(Records from a data collection)
- - - - - - -

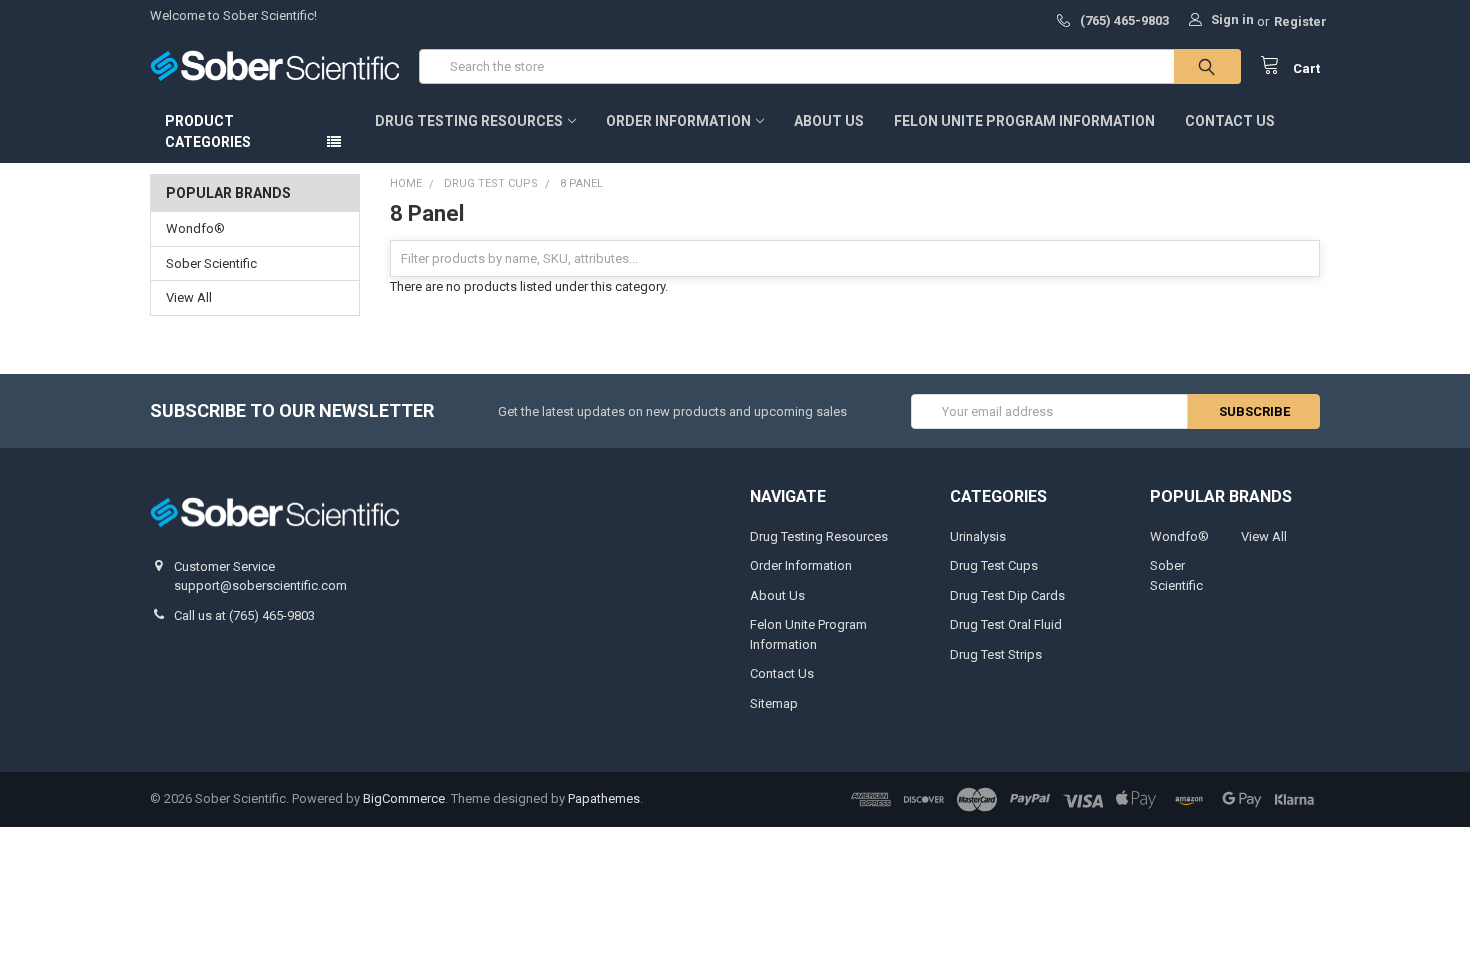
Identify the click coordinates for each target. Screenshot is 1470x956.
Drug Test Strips (996, 654)
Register (1300, 21)
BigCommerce (404, 798)
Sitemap (774, 703)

- - - - - - -

## Task prompt
Please set down each entry word for word, without its images.

## The completed task
Identify the click coordinates for each target. Screenshot is 1470x956.
Drug Test Strips (996, 654)
Register (1300, 21)
BigCommerce (404, 798)
Sitemap (774, 703)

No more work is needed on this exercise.